Wherein I am Proud of My Son

The Nuclear Kid moved out of state with his mom last June, so I wasn’t involved in his decision to re-join the Boy Scouts.  And I figured that his mother talked to him about their homophobic attitude a month later, when they restated their bigotry.  Turns out, she hadn’t.  He was unaware of the policy – but that’s not my point here.

It was a national policy.  Even if he’d known, it would have been easy to imagine that his council and district would not be bigoted, given the chance.   And he loves the camping trips and activities, so I kept my mouth shut and let him make his own decisions.
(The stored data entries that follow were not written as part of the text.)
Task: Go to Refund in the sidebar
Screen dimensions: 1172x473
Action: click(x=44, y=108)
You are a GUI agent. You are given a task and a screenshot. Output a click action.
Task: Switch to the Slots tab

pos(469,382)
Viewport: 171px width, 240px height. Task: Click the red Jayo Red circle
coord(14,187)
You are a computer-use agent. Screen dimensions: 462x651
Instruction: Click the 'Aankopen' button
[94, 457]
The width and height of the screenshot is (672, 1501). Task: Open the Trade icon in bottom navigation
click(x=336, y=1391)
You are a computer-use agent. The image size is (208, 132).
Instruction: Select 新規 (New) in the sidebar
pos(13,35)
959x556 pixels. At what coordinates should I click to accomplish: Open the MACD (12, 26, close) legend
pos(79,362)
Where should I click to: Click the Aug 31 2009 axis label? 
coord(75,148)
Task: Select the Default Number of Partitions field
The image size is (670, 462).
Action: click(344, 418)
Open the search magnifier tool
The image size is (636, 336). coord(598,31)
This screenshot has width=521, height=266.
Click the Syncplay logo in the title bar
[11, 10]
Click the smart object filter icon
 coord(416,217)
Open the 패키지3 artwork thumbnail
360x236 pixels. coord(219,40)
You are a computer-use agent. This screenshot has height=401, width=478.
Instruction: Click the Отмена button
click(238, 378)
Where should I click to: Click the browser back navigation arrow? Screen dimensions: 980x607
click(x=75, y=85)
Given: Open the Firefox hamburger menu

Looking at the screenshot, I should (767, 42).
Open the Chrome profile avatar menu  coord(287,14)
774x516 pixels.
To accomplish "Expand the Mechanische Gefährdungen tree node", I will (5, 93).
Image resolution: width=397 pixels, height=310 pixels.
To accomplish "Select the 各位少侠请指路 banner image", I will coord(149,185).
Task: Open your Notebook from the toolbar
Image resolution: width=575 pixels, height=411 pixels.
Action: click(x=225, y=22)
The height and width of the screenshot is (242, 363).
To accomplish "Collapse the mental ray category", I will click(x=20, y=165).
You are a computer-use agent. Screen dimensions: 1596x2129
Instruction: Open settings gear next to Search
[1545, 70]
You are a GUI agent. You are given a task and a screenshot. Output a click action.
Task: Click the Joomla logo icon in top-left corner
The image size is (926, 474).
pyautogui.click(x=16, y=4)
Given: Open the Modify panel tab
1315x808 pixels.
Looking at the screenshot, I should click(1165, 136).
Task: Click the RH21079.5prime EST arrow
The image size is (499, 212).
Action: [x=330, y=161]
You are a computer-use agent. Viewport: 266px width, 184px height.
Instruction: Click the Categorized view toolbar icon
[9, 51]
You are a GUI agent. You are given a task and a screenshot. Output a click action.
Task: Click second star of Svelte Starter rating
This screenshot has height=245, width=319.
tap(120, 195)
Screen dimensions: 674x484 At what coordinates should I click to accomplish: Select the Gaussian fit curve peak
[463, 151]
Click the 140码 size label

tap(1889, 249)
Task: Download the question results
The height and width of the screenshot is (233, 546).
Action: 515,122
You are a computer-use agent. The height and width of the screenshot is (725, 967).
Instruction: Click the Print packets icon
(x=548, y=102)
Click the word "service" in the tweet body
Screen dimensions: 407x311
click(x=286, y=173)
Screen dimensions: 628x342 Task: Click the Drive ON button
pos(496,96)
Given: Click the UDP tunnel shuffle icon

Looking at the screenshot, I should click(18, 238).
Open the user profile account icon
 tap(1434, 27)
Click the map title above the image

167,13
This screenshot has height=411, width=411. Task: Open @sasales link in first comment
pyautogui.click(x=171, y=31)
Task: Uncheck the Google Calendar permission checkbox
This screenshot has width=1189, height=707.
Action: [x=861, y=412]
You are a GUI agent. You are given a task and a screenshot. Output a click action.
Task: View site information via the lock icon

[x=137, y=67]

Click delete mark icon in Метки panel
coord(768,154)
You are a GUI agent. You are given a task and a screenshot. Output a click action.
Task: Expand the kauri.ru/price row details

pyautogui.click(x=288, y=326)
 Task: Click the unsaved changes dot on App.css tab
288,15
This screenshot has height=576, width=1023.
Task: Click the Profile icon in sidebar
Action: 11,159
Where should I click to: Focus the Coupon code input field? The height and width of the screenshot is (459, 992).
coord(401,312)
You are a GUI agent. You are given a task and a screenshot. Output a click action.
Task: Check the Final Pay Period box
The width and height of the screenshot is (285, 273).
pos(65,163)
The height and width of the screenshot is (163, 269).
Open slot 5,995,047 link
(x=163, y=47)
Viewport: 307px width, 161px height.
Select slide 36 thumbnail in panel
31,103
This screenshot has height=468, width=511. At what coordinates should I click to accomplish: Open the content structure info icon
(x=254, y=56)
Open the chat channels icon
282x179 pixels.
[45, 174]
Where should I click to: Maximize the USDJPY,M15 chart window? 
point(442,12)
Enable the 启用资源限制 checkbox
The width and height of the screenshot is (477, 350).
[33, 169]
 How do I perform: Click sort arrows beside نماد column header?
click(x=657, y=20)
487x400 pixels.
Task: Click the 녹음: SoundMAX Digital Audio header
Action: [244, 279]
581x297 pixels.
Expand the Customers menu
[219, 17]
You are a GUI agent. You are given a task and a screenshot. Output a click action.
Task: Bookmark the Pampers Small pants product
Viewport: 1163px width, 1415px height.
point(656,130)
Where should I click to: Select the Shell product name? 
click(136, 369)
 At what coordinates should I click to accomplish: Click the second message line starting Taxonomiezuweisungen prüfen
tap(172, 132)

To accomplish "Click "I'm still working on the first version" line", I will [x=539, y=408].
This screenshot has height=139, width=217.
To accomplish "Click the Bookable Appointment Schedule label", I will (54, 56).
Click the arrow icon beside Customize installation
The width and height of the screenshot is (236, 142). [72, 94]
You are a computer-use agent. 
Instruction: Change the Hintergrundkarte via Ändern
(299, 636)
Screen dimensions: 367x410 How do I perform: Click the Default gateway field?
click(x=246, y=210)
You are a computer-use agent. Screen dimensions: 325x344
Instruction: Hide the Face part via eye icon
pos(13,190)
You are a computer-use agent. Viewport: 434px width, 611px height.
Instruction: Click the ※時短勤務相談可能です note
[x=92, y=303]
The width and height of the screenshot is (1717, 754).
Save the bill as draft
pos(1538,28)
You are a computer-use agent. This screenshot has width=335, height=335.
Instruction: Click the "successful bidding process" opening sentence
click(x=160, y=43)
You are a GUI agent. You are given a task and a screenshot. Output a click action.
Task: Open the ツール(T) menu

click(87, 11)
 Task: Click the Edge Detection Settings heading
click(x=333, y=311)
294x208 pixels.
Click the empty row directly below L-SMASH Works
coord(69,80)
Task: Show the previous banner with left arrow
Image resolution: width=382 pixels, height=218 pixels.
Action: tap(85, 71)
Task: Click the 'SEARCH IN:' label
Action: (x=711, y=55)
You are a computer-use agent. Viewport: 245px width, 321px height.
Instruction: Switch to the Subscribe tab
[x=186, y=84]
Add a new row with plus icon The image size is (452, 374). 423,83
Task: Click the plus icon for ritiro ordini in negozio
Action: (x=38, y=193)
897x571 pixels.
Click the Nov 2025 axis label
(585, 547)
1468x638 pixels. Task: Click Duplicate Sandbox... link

And then the national BSA decided to lift the national ban, making it a local issue instead of a national one.  (UPDATE:  The BSA just decided to delay this decision until May.)  When I asked earlier this week how his scout meeting went, he told me:

“I didn’t go.  They were meeting about how to keep gay people out of the Boy Scouts.”

“Oh,” I replied.  “How do you feel about that?”

“I don’t like it,” he said.  “I mean, I like the trips and camping, but I don’t think I want to hang around a bunch of people who discriminate against gay people.  That’s like being racist.  I just don’t want to be around people who discriminate like that.  I’ll stop going unless my mom makes me.”

I am damn proud of my kid. Without any prompting, without any encouragement, he said:

I don’t want to be around people who discriminate like that.

Good on you, kiddo. Good on you.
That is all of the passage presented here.